Municipals cheapen along with Treasuries; Fed elects to retain target for short-term rates

By Sheri Kasprzak

New York, June 19 - Municipal yields weakened on Wednesday after the Federal Open Market Committee held its monthly meeting and Treasuries sold off in response, traders said.

"Treasuries are responding to FOMC, and we're following," said one trader reached after the FOMC held its meeting in the afternoon.

"We're off a touch, maybe 1 to 3 basis points. Compared to the way things went last week, we'll take it."

During its June meeting, the committee agreed to keep its target for short-term interest rates unchanged at 0% to 0.25%.

"We believe the Fed is and will be looking to regain some of the flexibility it has lost through its communication strategy and did so in the accompanying policy statement by noting that it believed the downside risks to the economy and labor market have diminished, but also keeping the line in that said it is prepared to increase or reduce the pace of its purchases," wrote Guy LeBas, chief fixed income strategist with Janney Montgomery Scott LLC.

Deal's yields adjusted

Yields were adjusted on the New York City Municipal Water Finance Authority's $347.21 million of series 2013EE water and sewer system second general resolution revenue bonds. Pricing for the bonds finalized on Tuesday.

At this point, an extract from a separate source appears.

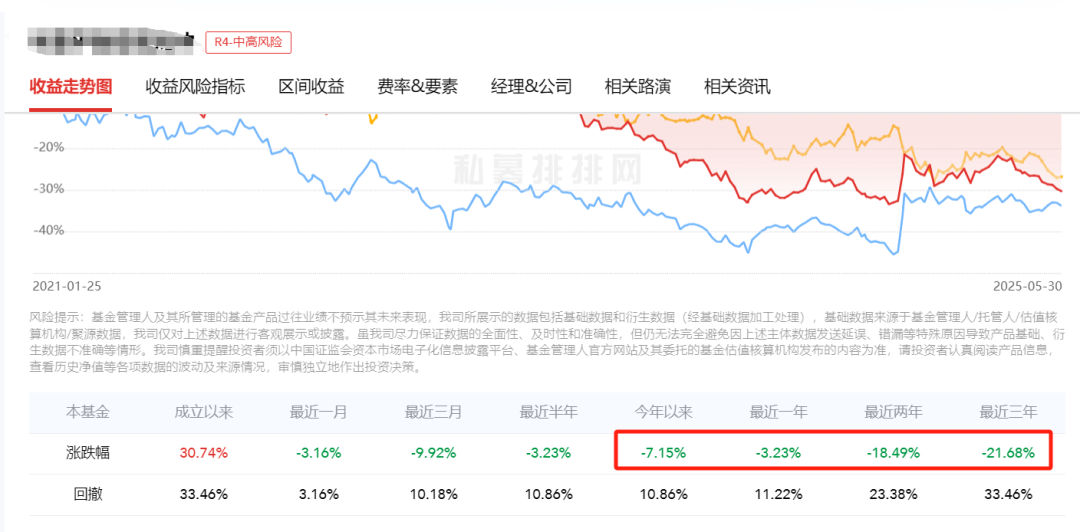Go to the 经理&公司 tab
This screenshot has width=1080, height=532.
[x=531, y=87]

The bonds (/AA+/AA+) were sold through Citigroup Global Markets Inc.

The bonds are due 2028, 2035 and 2047. The 2028 bonds have a 5% coupon and priced at 113.609. The 2035 bonds have a 4.125% coupon priced at 99.071 and a 5% coupon priced at 109.096. The 2047 bonds have a 4.25% coupon priced at 97.366 and a 5% coupon priced at 106.04.

The yield of the 5% 34-year maturity was adjusted upward by about 7 basis points to 4.25% compared to Monday's retail order period, said Alan Schankel, managing director with Janney. The yield of the 5% 2035 maturity, however, was lowered by 3 bps. The deal was downsized by $20 million.

Proceeds will be used to finance capital improvements to the city's water and sewer system as well as to retire commercial paper notes.

Illinois to bring $1.3 billion

Looking ahead to next week's offerings, the State of Illinois will bring $1.3 billion of series of June 2013 general obligation bonds through Wells Fargo Securities LLC, Siebert Brandford Shank & Co. LLC and Stifel, Nicolaus & Co. Inc.

The offering comes just after all three rating agencies downgraded the state's ratings and assigned negative outlooks, mostly due to the state's poorly funded pension system.

The bonds (A3/A-/A-) are due 2014 to 2038, and proceeds will be used to finance capital development, school construction and transportation projects.